Du jamais vu, cette mobilisation contre le pouvoir à vie
Du jamais vu, cette mobilisation contre le pouvoir à vie

C’est quoi les acquis de l’insurrection dans un Etat démocratique? Violente question, comme l’a dit un artiste ivoirien. Les raisons qui ont poussé les populations à sortir braver les crépitements des kalachnikovs sont multiples et multiformes. Et sont le résultat de plusieurs années d’injustice, d’impunité, de mal gouvernance, d’assassinats crapuleux, de pauvreté généralisée, de chômage… Cela, pendant plusieurs années de règne de Blaise Compaoré.

L’insurrection n’est pas l’aboutissement d’une brusque colère, la marmite a bouillonné pendant des années avant de voir le couvercle sauter par la forte vapeur qui n’en pouvait plus de se voir comprimée. Blaise Compaoré et comparses, qui n’avaient rien compris de la colère des populations, avaient cru qu’il suffisait de retirer l’article 37, cause du casus belli selon eux, pour voir les choses rentrer dans l’ordre. Erreur de ‘’gaoua’’!

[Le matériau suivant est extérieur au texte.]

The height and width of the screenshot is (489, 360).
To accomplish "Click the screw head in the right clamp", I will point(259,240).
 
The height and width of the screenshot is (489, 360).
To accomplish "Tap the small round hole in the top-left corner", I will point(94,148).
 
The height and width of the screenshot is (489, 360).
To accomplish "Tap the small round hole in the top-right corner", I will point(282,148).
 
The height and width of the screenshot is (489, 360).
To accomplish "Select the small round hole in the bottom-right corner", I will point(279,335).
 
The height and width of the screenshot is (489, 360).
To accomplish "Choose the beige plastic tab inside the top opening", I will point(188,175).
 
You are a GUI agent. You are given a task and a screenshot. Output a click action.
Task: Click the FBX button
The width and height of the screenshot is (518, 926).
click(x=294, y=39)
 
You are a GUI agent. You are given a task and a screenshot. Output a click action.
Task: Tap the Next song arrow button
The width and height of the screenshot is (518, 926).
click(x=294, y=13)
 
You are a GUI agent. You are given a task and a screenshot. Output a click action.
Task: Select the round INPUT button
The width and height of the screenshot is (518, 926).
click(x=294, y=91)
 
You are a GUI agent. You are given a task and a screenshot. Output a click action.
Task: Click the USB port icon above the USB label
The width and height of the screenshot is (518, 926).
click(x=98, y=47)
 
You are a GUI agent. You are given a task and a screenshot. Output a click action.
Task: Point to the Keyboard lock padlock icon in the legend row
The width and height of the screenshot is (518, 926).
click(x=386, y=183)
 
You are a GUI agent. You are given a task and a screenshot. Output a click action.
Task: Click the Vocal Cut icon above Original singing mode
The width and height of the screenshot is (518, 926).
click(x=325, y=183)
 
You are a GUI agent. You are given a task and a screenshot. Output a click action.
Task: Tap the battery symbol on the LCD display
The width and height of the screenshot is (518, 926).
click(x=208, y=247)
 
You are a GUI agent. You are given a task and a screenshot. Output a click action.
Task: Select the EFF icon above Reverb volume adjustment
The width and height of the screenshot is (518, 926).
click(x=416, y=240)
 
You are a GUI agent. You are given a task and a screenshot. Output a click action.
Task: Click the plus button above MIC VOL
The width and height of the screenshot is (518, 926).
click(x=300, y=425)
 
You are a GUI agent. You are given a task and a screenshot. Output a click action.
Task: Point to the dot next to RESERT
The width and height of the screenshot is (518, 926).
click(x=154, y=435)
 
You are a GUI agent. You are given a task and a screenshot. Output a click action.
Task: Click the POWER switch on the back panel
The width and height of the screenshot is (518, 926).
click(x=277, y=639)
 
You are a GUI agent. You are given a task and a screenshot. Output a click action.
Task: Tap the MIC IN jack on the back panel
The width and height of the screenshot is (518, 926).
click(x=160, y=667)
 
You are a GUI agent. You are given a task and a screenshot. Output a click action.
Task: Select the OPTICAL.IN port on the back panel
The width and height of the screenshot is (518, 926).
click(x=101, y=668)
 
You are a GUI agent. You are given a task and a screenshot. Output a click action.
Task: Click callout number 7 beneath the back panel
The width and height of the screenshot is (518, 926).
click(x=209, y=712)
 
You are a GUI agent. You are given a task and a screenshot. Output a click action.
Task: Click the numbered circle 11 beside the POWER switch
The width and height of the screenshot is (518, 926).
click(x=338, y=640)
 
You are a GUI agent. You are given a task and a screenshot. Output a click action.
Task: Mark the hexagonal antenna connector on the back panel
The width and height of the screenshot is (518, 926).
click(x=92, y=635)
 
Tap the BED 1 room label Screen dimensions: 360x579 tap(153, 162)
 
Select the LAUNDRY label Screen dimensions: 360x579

Les populations, qui ne demandaient que la main, ont décidé de prendre le bras entier, le tronc, la tête, bref tout le corps du pouvoir. Car ce qui n’était qu’une affaire de modification de constitution avait des implications socio-politiques d’une ampleur insoupçonnée par Blaise Compaoré. Heureusement d’ailleurs qu’il était aveuglé par le vertige du pouvoir. L’insurrection a vaincu, la Transition est venue essayer de remettre le pays sur de bons rails, les élections couplées présidentielle et législatives ont bouclé la boucle. Tout cela est considéré comme acquis de l’insurrection. En plus, comme le dit si bien le professeur Laurent Bado, c’est dans la tête que tout se passe. Et on peut le noter, les mentalités ont évolué.

Plus rien ne sera comme avant; ça, c’est le plus grand acquis. Aucun pouvoir, même en rêve, n’osera vouloir modifier la limitation du nombre de mandats présidentiels. Et ça, on n’a même pas besoin d’une association pour le défendre, cela va de soi. Aucun peuple au monde ne souhaite faire une insurrection populaire, on en vient par la force des choses.

Malheureusement, il y a encore des Burkinabè qui n’ont toujours pas mesuré les causes profondes de l’insurrection; ils aiment la brandir comme si c’était quelque chose que l’on pouvait déclencher en claquant les doigts.